[[ Text under study, beginning ]]

Poly (ADP-ribose) polymerase (PARP) inhibition has been proposed as a potential means to promote axonal regeneration and functional recovery after spinal cord injury or other CNS traumatic events. Here, pharmacologic and genetic methods were used to assess the potential of PARP as a therapeutic target, but no evidence for anatomical or behavioral benefit was observed after inhibition of PARP on its own.
After traumatic spinal cord injury, profound neurological deficits typically develop and persist chronically at all levels below the injury, despite the confinement of neuron loss to a much smaller zone of at-level damage. Loss of function derives substantially from the disconnection of surviving cells above and below the injury (Liu et al., 2006, 2011; Yiu and He, 2006; Schwab and Strittmatter, 2014). Thus, regeneration of severed but surviving axons has the potential to restore function. Unfortunately, little to no regeneration occurs in the adult mammalian CNS, including the spinal cord. In part, extracellular factors from oligodendrocyte, astroglial, and fibroblastic sources inhibit neuronal growth (Liu et al., 2006, 2011; Yiu and He, 2006; Schwab and Strittmatter, 2014). For example, overcoming myelin-derived inhibitors with a soluble Nogo receptor decoy therapeutic promotes axonal sprouting, regeneration, and neurological recovery even many months after trauma (Wang et al., 2006, 2011, 2014). In addition, the neurons of the adult CNS have limited cell autonomous propensity for growth (Liu et al., 2011; He and Jin, 2016). Increases of trophic factor signaling or elimination of endogenous brakes, such as PTEN phosphatase (Park et al., 2008) or other lipid phosphatases (Zou et al., 2015), can yield axonal regeneration in certain circumstances. Combinations of different effective methods provide limited overall recovery (Wang et al., 2012; Geoffroy et al., 2015, 2016; Jin et al., 2015), so additional pathways for targeted therapy are needed.

[[ Text under study, end ]]
[[ Exercise data, beginning ]]

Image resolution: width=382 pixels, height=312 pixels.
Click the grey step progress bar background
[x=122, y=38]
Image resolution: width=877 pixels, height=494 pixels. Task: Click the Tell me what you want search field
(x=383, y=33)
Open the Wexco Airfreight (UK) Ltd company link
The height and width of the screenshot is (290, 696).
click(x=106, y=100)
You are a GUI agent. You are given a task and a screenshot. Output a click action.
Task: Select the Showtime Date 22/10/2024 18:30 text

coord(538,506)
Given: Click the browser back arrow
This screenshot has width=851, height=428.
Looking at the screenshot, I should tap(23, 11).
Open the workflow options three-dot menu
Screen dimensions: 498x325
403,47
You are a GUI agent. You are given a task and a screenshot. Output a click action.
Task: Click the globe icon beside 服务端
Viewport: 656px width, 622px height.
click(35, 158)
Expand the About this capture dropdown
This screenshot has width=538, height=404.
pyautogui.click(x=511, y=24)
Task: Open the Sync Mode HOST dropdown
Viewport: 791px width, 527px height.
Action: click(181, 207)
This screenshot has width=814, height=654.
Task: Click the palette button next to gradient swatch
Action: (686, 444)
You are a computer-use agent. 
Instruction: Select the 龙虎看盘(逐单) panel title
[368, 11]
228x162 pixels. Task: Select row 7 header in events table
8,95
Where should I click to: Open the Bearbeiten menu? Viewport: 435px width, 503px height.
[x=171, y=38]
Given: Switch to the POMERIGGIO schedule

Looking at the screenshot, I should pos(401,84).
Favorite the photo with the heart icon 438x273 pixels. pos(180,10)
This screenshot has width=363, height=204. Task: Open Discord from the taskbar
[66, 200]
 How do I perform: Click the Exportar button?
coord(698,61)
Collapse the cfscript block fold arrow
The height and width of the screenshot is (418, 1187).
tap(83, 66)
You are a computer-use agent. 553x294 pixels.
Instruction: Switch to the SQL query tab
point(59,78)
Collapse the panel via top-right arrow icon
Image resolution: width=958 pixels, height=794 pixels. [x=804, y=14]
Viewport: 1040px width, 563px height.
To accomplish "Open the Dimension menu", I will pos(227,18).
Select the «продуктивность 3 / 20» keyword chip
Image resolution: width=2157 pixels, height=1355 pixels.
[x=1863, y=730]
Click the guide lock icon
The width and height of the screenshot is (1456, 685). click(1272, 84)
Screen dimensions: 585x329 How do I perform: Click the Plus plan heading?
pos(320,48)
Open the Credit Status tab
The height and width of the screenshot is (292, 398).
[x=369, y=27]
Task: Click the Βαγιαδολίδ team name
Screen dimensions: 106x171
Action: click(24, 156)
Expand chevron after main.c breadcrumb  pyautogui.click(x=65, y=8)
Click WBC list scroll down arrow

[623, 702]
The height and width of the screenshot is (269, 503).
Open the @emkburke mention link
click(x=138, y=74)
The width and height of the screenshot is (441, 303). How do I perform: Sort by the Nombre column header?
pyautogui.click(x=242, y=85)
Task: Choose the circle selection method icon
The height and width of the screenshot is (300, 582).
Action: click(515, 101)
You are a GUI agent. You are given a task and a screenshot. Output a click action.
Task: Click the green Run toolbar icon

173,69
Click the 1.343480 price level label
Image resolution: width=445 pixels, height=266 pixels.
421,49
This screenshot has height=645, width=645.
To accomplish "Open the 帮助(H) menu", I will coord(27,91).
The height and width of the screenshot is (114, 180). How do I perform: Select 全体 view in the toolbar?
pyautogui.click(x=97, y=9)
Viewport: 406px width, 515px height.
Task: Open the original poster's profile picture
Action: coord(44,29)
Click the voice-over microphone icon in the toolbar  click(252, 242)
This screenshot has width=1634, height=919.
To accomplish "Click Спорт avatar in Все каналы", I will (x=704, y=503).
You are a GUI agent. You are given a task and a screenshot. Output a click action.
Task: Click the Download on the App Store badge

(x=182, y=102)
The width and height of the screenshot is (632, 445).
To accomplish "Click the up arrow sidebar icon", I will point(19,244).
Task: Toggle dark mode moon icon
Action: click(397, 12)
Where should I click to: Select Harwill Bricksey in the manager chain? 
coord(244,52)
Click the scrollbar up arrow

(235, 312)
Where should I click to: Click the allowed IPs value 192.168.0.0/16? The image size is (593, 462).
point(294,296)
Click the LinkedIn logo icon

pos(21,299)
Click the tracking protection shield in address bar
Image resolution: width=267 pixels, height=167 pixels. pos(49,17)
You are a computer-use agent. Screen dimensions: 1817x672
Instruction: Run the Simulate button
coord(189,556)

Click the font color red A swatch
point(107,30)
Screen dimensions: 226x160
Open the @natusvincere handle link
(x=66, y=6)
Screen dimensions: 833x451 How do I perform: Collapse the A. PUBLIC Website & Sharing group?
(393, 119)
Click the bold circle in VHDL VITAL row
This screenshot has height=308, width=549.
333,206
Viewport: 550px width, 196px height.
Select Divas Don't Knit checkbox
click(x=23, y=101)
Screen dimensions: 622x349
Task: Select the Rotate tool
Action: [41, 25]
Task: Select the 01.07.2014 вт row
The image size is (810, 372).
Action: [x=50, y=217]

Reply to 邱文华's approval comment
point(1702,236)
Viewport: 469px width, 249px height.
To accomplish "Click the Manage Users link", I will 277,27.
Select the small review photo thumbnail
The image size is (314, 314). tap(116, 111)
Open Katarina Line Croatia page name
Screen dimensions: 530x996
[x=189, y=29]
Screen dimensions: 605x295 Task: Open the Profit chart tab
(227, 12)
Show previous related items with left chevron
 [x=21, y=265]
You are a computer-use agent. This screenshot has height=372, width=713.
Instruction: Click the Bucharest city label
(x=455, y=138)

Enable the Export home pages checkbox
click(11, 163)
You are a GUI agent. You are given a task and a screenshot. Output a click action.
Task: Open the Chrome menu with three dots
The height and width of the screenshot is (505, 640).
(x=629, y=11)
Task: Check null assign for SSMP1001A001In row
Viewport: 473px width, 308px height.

[[ Exercise data, end ]]

Activities:
a) For the passage on spinal cord injury, decide whether each statement agrees with it. Answer yes or no, and quote the deciding words. (i) Neuron loss after spinal cord injury is confined to a smaller zone than the region affected by neurological deficits. (ii) Inhibiting PARP on its own produced anatomical benefit. (iii) Combining different effective methods yields full recovery.
b) Write out the part of the passage on spinal cord injury starting with "Poly (ADP-ribose) polymerase" and going on through "on its own.".

Responses by item number:
a)
(i) Yes: "despite the confinement of neuron loss to a much smaller zone of at-level damage"
(ii) No: "no evidence for anatomical or behavioral benefit was observed after inhibition of PARP on its own"
(iii) No: "Combinations of different effective methods provide limited overall recovery"

b)
Poly (ADP-ribose) polymerase (PARP) inhibition has been proposed as a potential means to promote axonal regeneration and functional recovery after spinal cord injury or other CNS traumatic events. Here, pharmacologic and genetic methods were used to assess the potential of PARP as a therapeutic target, but no evidence for anatomical or behavioral benefit was observed after inhibition of PARP on its own.